The Cosmic Microwave Background supports the Big Bang.

...the fact that the Universe is expanding.
Quote:
Originally Posted by Mike555 View Post
There are actually two major reasons pointing to a so called 'big bang' origin of the Universe. One is the expansion of the Universe, and the other is the cosmic microwave background radiation (CMB) which can be detected throughout the Universe in every direction. The CMB is a relic of the 'big bang' and is the first light of the Universe. The wavelength of that first light is now stretched out so that it is in the microwave range of the light spectrum.

For a period of perhaps 380,000 years after the big bang the Universe was too hot to allow photons to travel freely because the photons were contained within a dense and opaque plasma of energy. Once the Universe cooled sufficiently the photons could travel freely in straight lines instead of bouncing around inside a thick soup of plasma. That is the first light that we now detect as the CMB.

When we look at a map of the CMB we are looking back in time to 380,000 years after the birth of the universe.

This is a map of the CMB.


...an expanding Universe does when you run it in reverse point to a smaller Universe in the past whether that ultimately points to a singularity or to a very small area such as planck length. According to string theory, the Universe at the beginning was at planck scale size.
Quote:
Originally Posted by jacqueg View Post
We're right out here on the edge of what is explainable within our ordinary frame of reference.

Can you accept that the evidence we have indicates an expanding universe?

There is physical, measurable evidence for which an expanding universe is currently the best explanation we have. That's about all you can say for sure.

As we speak, physicists are working steadily at answering your questions. They will find new evidence. They will find new explanations. But I know of no way to predict what that new evidence will be, nor what that new explanation might be.
Y'all seem to be making a bit of an error here, in that you seem to be assuming that what we [currently] can see of 'the Universe' is all that there is to the Universe.

The Universe is not expanding, it is already as big as it can be. Consider the concept of 'infinity'- that is the true size of the Universe. The Universe is infinite, there is no beginning, and there is no end, just as Time is infinite, with no beginning and no end.

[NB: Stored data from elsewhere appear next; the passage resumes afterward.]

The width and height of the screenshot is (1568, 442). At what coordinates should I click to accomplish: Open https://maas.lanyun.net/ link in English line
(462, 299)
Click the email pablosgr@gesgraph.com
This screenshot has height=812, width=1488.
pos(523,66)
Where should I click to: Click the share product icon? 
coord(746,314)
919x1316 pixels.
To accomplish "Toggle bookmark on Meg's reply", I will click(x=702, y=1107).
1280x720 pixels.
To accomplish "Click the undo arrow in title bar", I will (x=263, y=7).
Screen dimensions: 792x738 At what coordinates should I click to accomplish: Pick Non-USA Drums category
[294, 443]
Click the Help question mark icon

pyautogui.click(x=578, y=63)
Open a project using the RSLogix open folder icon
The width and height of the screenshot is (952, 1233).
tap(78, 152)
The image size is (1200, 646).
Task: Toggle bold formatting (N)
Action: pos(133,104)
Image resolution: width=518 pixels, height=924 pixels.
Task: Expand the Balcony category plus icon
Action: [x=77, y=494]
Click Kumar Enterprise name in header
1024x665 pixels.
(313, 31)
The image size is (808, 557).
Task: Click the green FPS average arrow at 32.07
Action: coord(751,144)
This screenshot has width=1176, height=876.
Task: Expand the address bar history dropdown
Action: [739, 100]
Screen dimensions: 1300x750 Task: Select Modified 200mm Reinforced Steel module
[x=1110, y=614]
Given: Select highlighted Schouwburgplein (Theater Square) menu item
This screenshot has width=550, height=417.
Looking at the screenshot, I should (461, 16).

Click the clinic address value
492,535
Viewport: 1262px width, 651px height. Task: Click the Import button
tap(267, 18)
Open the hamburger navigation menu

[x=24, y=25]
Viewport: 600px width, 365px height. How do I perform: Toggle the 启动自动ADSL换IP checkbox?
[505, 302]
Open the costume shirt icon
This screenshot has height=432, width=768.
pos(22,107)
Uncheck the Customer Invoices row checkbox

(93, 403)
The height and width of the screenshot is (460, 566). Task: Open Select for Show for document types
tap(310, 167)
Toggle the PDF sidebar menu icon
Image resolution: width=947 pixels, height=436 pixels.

We can see only a small portion of the Universe- the matter and energy that comprises our small corner of it, and while it may be true that what we can see is apparently expanding, it does not mean that what we can see is all that there is, nor does it mean that it has only happened once.

It is quite possible, perhaps even likely, that there are an infinite number of matter/energy groups such as we can currently see, in all stages of birth and death; and that these events have occurred an infinite number of times before as they will continue to occur an infinite number of times in the future.

Quote:
Originally Posted by rstevens62 View Post
Personally I am starting to believe Panspermia is the reason we are all here.
Off-topic thread hijack.

Quote:
Originally Posted by bobspez View Post
My theory is the big bang was not the start but the restart. At some point all matter should be sucked into black holes until all matter gets smaller and smaller. At some point it all gets so compressed it just explodes, which I think is a big bang. It makes sense that the big bang would just be part of an endless cycle, like everything else in nature.
You're on the right track.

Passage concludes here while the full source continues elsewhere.